Given records section start

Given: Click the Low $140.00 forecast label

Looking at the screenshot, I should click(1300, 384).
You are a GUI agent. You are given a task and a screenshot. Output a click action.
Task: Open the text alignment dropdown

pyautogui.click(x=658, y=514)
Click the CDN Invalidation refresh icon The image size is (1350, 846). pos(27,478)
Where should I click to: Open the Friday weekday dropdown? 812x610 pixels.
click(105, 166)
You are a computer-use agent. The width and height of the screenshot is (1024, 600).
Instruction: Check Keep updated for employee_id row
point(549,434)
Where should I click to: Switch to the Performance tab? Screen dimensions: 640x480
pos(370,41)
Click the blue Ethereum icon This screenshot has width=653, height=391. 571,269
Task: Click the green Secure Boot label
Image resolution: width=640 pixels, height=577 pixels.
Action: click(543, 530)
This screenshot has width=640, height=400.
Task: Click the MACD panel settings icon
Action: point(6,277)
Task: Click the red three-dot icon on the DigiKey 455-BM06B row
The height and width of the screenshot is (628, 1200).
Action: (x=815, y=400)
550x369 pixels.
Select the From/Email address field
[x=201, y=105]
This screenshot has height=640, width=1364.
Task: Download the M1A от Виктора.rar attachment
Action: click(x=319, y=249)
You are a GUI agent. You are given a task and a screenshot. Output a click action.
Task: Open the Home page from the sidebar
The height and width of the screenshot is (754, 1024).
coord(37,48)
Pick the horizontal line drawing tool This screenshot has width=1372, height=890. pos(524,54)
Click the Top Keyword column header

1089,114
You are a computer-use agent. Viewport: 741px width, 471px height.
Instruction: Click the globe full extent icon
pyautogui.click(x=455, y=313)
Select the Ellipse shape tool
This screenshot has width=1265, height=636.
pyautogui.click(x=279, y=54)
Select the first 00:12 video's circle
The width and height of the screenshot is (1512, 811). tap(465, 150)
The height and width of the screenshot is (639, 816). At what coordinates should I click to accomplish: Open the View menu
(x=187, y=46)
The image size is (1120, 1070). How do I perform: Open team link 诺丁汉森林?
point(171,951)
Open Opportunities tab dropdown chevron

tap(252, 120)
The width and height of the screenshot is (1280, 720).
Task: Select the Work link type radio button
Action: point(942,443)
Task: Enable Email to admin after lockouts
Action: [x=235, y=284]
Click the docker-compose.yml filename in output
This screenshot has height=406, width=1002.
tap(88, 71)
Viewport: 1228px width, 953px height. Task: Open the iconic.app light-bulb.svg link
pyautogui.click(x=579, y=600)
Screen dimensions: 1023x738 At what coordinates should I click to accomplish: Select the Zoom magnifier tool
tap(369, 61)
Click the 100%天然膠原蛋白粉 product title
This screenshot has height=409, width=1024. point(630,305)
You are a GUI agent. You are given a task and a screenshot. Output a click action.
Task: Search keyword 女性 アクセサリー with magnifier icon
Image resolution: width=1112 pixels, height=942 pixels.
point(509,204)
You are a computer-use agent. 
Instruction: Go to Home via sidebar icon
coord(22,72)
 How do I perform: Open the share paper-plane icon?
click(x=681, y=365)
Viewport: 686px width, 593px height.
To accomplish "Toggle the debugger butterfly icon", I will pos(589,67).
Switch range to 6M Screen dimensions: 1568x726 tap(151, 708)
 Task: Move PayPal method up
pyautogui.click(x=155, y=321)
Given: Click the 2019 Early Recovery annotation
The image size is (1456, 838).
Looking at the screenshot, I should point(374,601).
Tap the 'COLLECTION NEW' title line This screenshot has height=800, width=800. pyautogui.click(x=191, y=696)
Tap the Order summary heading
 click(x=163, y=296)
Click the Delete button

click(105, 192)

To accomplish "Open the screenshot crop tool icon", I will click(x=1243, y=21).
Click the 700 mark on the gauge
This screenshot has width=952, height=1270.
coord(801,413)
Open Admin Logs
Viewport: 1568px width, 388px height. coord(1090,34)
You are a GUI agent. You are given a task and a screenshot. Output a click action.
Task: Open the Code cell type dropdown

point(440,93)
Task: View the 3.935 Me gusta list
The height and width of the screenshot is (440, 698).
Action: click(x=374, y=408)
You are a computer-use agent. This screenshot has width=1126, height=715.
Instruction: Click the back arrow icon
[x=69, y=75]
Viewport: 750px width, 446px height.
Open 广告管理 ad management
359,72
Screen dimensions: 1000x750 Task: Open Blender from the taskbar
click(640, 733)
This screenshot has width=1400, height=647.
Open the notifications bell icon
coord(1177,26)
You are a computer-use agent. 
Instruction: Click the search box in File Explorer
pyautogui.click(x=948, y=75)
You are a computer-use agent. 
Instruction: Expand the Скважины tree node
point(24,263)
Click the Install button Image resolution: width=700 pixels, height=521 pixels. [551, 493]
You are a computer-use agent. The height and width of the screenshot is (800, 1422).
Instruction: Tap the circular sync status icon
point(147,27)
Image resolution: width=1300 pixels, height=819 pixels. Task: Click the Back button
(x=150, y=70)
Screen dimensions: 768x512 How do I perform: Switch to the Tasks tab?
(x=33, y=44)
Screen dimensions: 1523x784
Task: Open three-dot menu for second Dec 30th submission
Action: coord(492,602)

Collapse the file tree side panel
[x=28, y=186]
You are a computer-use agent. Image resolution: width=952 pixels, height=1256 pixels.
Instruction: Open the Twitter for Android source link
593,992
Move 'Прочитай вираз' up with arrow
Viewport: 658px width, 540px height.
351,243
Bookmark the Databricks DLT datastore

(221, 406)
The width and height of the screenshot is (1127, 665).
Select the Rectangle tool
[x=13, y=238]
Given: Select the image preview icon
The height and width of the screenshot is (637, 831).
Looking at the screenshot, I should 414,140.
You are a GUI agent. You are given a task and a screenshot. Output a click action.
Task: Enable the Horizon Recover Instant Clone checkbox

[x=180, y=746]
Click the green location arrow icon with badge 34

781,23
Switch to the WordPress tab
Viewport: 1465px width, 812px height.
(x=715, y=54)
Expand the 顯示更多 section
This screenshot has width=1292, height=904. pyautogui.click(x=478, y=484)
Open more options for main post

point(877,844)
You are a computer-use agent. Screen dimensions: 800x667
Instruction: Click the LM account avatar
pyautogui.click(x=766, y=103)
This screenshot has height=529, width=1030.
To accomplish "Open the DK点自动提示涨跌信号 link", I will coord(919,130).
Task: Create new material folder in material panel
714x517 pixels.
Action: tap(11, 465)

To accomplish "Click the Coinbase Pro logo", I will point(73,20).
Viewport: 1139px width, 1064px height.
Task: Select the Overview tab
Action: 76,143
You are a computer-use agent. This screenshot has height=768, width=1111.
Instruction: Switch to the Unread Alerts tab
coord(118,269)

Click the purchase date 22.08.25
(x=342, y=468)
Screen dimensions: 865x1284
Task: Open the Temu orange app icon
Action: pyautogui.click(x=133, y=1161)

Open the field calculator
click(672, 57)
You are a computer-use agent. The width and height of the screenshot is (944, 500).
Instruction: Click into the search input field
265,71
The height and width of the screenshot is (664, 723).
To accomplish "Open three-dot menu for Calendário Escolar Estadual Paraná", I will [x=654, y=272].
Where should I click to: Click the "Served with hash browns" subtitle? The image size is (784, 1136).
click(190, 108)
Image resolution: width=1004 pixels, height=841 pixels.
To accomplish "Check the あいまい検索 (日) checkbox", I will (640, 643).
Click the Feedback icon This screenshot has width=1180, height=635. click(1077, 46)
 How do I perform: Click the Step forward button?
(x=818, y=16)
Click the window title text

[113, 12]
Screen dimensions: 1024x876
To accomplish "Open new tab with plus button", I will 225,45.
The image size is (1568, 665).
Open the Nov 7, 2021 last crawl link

Given records section end

Your task — Copy all of the listing above exactly, please.

Solution to the problem —
Given: Click the Low $140.00 forecast label

Looking at the screenshot, I should click(1300, 384).
You are a GUI agent. You are given a task and a screenshot. Output a click action.
Task: Open the text alignment dropdown

pyautogui.click(x=658, y=514)
Click the CDN Invalidation refresh icon The image size is (1350, 846). pos(27,478)
Where should I click to: Open the Friday weekday dropdown? 812x610 pixels.
click(105, 166)
You are a computer-use agent. The width and height of the screenshot is (1024, 600).
Instruction: Check Keep updated for employee_id row
point(549,434)
Where should I click to: Switch to the Performance tab? Screen dimensions: 640x480
pos(370,41)
Click the blue Ethereum icon This screenshot has width=653, height=391. 571,269
Task: Click the green Secure Boot label
Image resolution: width=640 pixels, height=577 pixels.
Action: click(543, 530)
This screenshot has width=640, height=400.
Task: Click the MACD panel settings icon
Action: point(6,277)
Task: Click the red three-dot icon on the DigiKey 455-BM06B row
The height and width of the screenshot is (628, 1200).
Action: (x=815, y=400)
550x369 pixels.
Select the From/Email address field
[x=201, y=105]
This screenshot has height=640, width=1364.
Task: Download the M1A от Виктора.rar attachment
Action: click(x=319, y=249)
You are a GUI agent. You are given a task and a screenshot. Output a click action.
Task: Open the Home page from the sidebar
The height and width of the screenshot is (754, 1024).
coord(37,48)
Pick the horizontal line drawing tool This screenshot has width=1372, height=890. pos(524,54)
Click the Top Keyword column header

1089,114
You are a computer-use agent. Viewport: 741px width, 471px height.
Instruction: Click the globe full extent icon
pyautogui.click(x=455, y=313)
Select the Ellipse shape tool
This screenshot has width=1265, height=636.
pyautogui.click(x=279, y=54)
Select the first 00:12 video's circle
The width and height of the screenshot is (1512, 811). tap(465, 150)
The height and width of the screenshot is (639, 816). At what coordinates should I click to accomplish: Open the View menu
(x=187, y=46)
The image size is (1120, 1070). How do I perform: Open team link 诺丁汉森林?
point(171,951)
Open Opportunities tab dropdown chevron

tap(252, 120)
The width and height of the screenshot is (1280, 720).
Task: Select the Work link type radio button
Action: point(942,443)
Task: Enable Email to admin after lockouts
Action: [x=235, y=284]
Click the docker-compose.yml filename in output
This screenshot has height=406, width=1002.
tap(88, 71)
Viewport: 1228px width, 953px height. Task: Open the iconic.app light-bulb.svg link
pyautogui.click(x=579, y=600)
Screen dimensions: 1023x738 At what coordinates should I click to accomplish: Select the Zoom magnifier tool
tap(369, 61)
Click the 100%天然膠原蛋白粉 product title
This screenshot has height=409, width=1024. point(630,305)
You are a GUI agent. You are given a task and a screenshot. Output a click action.
Task: Search keyword 女性 アクセサリー with magnifier icon
Image resolution: width=1112 pixels, height=942 pixels.
point(509,204)
You are a computer-use agent. 
Instruction: Go to Home via sidebar icon
coord(22,72)
 How do I perform: Open the share paper-plane icon?
click(x=681, y=365)
Viewport: 686px width, 593px height.
To accomplish "Toggle the debugger butterfly icon", I will pos(589,67).
Switch range to 6M Screen dimensions: 1568x726 tap(151, 708)
 Task: Move PayPal method up
pyautogui.click(x=155, y=321)
Given: Click the 2019 Early Recovery annotation
The image size is (1456, 838).
Looking at the screenshot, I should point(374,601).
Tap the 'COLLECTION NEW' title line This screenshot has height=800, width=800. pyautogui.click(x=191, y=696)
Tap the Order summary heading
 click(x=163, y=296)
Click the Delete button

click(105, 192)

To accomplish "Open the screenshot crop tool icon", I will click(x=1243, y=21).
Click the 700 mark on the gauge
This screenshot has width=952, height=1270.
coord(801,413)
Open Admin Logs
Viewport: 1568px width, 388px height. coord(1090,34)
You are a GUI agent. You are given a task and a screenshot. Output a click action.
Task: Open the Code cell type dropdown

point(440,93)
Task: View the 3.935 Me gusta list
The height and width of the screenshot is (440, 698).
Action: click(x=374, y=408)
You are a computer-use agent. This screenshot has width=1126, height=715.
Instruction: Click the back arrow icon
[x=69, y=75]
Viewport: 750px width, 446px height.
Open 广告管理 ad management
359,72
Screen dimensions: 1000x750 Task: Open Blender from the taskbar
click(640, 733)
This screenshot has width=1400, height=647.
Open the notifications bell icon
coord(1177,26)
You are a computer-use agent. 
Instruction: Click the search box in File Explorer
pyautogui.click(x=948, y=75)
You are a computer-use agent. 
Instruction: Expand the Скважины tree node
point(24,263)
Click the Install button Image resolution: width=700 pixels, height=521 pixels. [551, 493]
You are a computer-use agent. The height and width of the screenshot is (800, 1422).
Instruction: Tap the circular sync status icon
point(147,27)
Image resolution: width=1300 pixels, height=819 pixels. Task: Click the Back button
(x=150, y=70)
Screen dimensions: 768x512 How do I perform: Switch to the Tasks tab?
(x=33, y=44)
Screen dimensions: 1523x784
Task: Open three-dot menu for second Dec 30th submission
Action: coord(492,602)

Collapse the file tree side panel
[x=28, y=186]
You are a computer-use agent. Image resolution: width=952 pixels, height=1256 pixels.
Instruction: Open the Twitter for Android source link
593,992
Move 'Прочитай вираз' up with arrow
Viewport: 658px width, 540px height.
351,243
Bookmark the Databricks DLT datastore

(221, 406)
The width and height of the screenshot is (1127, 665).
Select the Rectangle tool
[x=13, y=238]
Given: Select the image preview icon
The height and width of the screenshot is (637, 831).
Looking at the screenshot, I should 414,140.
You are a GUI agent. You are given a task and a screenshot. Output a click action.
Task: Enable the Horizon Recover Instant Clone checkbox

[x=180, y=746]
Click the green location arrow icon with badge 34

781,23
Switch to the WordPress tab
Viewport: 1465px width, 812px height.
(x=715, y=54)
Expand the 顯示更多 section
This screenshot has width=1292, height=904. pyautogui.click(x=478, y=484)
Open more options for main post

point(877,844)
You are a computer-use agent. Screen dimensions: 800x667
Instruction: Click the LM account avatar
pyautogui.click(x=766, y=103)
This screenshot has height=529, width=1030.
To accomplish "Open the DK点自动提示涨跌信号 link", I will coord(919,130).
Task: Create new material folder in material panel
714x517 pixels.
Action: tap(11, 465)

To accomplish "Click the Coinbase Pro logo", I will point(73,20).
Viewport: 1139px width, 1064px height.
Task: Select the Overview tab
Action: 76,143
You are a computer-use agent. This screenshot has height=768, width=1111.
Instruction: Switch to the Unread Alerts tab
coord(118,269)

Click the purchase date 22.08.25
(x=342, y=468)
Screen dimensions: 865x1284
Task: Open the Temu orange app icon
Action: pyautogui.click(x=133, y=1161)

Open the field calculator
click(672, 57)
You are a computer-use agent. The width and height of the screenshot is (944, 500).
Instruction: Click into the search input field
265,71
The height and width of the screenshot is (664, 723).
To accomplish "Open three-dot menu for Calendário Escolar Estadual Paraná", I will [x=654, y=272].
Where should I click to: Click the "Served with hash browns" subtitle? The image size is (784, 1136).
click(190, 108)
Image resolution: width=1004 pixels, height=841 pixels.
To accomplish "Check the あいまい検索 (日) checkbox", I will (640, 643).
Click the Feedback icon This screenshot has width=1180, height=635. click(1077, 46)
 How do I perform: Click the Step forward button?
(x=818, y=16)
Click the window title text

[113, 12]
Screen dimensions: 1024x876
To accomplish "Open new tab with plus button", I will 225,45.
The image size is (1568, 665).
Open the Nov 7, 2021 last crawl link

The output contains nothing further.